Com profunda tristeza acompanhamos o lamentável despejo ocorrido neste dia. Não entramos no mérito no que se refere ao direito invocado para conceder a ordem tão pouco a legitimidade de quem está cumprindo. Lamentamos o caminho escolhido como solução do conflito.

Todos sabemos que a reintegração não resolve o problema e ainda cria outras tantas conseqüências econômicas e sociais negativas para um município cheio de desempregados e pessoas de baixa renda. Não podemos concordar com isso. Precisamos de autoridades e não de “Pilatos” que lavam as mãos se pautando pelas formalidades sem se preocuparem com a justiça.

Talvez neste caso exista um conflito entre direito e justiça e com o cumprimento da reintegrações a justiça esta sendo suplantada.
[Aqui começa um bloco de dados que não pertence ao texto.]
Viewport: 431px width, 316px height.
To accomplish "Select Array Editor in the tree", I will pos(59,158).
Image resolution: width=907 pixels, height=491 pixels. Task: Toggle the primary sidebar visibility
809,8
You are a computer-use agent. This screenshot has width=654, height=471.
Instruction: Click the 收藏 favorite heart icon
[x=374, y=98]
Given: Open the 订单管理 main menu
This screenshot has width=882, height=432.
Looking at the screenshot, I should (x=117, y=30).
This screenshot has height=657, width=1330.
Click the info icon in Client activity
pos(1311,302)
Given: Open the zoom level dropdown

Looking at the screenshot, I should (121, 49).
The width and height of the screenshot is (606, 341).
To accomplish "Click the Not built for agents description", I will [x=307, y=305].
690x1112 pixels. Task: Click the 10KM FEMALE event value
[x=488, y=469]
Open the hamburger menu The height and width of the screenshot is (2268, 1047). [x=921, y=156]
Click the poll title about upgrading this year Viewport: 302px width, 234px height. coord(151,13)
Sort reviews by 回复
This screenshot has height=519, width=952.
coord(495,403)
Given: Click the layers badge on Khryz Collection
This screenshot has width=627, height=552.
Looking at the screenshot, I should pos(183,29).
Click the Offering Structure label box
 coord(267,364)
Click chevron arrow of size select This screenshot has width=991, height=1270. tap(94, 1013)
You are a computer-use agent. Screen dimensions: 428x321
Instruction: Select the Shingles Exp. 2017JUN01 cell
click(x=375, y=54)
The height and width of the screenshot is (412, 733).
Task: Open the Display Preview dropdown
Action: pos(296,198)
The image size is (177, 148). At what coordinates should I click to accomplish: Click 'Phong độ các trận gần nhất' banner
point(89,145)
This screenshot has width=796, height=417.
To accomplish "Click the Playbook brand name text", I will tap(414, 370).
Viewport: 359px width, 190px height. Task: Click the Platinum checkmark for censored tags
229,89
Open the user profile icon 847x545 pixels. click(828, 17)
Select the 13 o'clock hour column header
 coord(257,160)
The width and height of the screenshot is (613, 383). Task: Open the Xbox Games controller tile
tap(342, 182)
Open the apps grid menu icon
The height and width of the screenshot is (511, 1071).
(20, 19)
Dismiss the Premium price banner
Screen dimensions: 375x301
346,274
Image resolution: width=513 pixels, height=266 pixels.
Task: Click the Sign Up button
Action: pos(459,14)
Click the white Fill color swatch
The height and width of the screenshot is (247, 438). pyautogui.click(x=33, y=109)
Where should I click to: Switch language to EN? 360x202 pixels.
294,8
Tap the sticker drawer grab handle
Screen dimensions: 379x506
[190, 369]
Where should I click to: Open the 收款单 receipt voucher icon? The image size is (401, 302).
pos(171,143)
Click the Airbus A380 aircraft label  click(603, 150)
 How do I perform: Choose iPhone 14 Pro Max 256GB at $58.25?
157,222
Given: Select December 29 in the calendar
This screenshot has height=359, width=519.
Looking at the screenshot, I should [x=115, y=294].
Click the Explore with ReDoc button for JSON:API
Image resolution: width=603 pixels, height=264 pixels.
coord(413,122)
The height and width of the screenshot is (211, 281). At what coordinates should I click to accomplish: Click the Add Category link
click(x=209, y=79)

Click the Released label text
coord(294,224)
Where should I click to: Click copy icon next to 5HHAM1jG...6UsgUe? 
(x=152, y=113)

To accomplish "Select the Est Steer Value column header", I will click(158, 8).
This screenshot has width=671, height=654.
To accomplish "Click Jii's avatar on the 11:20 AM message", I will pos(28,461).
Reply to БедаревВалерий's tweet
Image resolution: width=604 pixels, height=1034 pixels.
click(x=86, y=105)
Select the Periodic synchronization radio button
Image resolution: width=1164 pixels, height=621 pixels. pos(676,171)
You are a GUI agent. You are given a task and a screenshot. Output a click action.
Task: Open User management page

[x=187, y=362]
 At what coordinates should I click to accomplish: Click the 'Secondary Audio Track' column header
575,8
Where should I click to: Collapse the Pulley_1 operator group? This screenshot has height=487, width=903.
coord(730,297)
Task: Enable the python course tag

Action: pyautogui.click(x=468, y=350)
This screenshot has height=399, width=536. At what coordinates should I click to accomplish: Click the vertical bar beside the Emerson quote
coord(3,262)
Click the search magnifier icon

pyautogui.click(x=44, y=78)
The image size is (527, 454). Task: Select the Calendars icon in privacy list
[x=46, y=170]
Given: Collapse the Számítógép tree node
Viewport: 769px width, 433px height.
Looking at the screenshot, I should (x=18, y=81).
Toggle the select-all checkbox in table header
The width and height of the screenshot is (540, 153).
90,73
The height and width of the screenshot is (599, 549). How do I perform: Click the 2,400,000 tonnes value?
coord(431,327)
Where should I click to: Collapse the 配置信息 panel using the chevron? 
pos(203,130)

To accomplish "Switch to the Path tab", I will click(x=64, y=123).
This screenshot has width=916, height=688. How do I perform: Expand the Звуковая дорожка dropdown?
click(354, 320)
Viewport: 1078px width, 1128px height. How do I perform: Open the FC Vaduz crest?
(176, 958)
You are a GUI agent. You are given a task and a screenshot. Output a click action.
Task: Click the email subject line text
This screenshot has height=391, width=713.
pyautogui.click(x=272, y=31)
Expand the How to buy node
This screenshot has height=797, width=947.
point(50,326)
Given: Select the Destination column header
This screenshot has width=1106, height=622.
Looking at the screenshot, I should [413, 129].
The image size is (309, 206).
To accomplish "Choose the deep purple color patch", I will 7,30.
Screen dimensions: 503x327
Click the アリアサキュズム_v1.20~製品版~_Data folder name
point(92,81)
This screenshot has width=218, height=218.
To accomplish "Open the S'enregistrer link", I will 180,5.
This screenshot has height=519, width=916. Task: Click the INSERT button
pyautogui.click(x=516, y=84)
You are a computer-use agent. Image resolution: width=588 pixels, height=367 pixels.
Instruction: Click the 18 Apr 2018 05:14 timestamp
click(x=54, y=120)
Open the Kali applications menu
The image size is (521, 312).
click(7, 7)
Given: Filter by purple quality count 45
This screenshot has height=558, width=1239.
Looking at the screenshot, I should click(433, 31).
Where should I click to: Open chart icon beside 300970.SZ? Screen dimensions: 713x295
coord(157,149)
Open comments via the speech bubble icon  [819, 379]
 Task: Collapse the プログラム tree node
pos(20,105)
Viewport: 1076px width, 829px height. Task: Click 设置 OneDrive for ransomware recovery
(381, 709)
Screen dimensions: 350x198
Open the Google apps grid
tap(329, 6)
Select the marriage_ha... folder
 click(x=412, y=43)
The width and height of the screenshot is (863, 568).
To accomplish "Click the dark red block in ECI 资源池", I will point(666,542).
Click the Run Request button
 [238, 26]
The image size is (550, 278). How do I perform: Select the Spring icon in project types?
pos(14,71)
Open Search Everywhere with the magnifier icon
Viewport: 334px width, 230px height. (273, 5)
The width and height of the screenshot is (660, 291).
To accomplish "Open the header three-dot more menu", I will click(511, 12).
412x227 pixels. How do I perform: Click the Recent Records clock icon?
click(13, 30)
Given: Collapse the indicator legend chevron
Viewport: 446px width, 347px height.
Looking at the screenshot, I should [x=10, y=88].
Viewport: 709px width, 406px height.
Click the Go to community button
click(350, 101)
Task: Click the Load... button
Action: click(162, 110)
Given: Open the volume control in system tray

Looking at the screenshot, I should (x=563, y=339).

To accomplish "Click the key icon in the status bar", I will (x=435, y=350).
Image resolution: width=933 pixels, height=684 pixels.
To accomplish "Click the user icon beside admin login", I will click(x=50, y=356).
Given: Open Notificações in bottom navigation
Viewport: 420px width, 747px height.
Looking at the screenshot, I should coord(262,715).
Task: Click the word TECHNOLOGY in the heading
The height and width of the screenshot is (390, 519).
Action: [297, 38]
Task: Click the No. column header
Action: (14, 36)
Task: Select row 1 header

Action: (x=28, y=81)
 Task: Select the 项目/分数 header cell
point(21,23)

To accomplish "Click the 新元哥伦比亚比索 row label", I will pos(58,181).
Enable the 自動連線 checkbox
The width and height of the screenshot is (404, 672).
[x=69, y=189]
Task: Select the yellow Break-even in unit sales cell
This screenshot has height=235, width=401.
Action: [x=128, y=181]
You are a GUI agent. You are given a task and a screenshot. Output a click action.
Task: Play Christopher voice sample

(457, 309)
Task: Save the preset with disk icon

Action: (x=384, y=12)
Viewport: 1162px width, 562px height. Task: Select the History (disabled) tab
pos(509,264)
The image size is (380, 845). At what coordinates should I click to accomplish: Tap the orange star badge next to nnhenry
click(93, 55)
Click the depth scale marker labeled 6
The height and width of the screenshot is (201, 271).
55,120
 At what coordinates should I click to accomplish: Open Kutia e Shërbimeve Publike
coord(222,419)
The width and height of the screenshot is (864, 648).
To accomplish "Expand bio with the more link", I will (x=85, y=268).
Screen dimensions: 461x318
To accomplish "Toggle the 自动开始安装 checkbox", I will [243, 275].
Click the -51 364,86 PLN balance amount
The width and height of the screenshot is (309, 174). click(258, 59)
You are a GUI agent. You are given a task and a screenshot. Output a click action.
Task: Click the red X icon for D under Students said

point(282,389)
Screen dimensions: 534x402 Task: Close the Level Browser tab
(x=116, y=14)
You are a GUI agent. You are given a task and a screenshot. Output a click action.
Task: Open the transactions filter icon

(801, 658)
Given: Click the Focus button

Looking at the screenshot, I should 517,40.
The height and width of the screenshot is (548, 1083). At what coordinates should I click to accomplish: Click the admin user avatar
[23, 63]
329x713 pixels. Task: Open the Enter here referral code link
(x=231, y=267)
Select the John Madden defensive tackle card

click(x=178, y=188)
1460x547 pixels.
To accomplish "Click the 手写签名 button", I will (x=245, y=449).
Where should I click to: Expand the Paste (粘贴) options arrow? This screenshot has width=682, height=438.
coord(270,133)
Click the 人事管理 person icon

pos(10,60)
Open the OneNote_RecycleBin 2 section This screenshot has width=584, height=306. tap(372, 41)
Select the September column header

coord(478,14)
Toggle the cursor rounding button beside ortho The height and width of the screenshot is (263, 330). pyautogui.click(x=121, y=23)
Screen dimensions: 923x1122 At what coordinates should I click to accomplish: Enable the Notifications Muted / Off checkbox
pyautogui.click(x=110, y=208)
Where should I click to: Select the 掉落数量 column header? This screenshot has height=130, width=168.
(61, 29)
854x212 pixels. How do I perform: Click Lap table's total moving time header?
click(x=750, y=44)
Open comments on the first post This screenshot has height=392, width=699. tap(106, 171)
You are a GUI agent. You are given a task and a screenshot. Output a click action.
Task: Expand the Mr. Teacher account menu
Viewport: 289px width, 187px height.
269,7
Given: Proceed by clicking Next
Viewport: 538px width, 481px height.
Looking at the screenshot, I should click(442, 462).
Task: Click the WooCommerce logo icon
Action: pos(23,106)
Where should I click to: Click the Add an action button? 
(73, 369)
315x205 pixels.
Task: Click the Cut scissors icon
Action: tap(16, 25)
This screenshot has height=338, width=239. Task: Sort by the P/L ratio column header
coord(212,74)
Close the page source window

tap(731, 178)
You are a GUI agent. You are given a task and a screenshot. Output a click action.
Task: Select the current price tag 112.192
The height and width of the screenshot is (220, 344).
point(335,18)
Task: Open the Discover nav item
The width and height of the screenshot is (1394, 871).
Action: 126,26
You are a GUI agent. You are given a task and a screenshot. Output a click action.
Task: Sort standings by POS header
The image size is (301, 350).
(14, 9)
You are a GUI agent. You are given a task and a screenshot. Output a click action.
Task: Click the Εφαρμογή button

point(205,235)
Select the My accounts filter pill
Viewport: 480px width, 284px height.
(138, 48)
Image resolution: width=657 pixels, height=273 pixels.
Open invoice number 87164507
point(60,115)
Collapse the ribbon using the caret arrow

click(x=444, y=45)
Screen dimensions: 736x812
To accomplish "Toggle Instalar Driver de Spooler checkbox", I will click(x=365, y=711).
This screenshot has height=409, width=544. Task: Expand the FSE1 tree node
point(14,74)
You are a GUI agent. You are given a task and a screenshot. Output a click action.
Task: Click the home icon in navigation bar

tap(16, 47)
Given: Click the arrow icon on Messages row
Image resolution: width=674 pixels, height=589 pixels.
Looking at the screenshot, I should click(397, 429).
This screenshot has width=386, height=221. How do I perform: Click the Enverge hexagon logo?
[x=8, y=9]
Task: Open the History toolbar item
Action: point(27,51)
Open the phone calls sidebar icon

A tutela da propriedade improdutiva descompromissada com o desenvolvimento social e econômico do município se sobrepõem ao direito a vida e a dignidade humana.

A forma de cumprimento se parece mais com um ato de vandalismo do que ato judicial, situação que repudiamos. Estamos levantando e organizando estrutura de abrigo, comida e apoio aos despejados ao mesmo tempo convocamos a comunidade para um ato de solidariedade para diminuir o sofrimento das pessoas atingidas.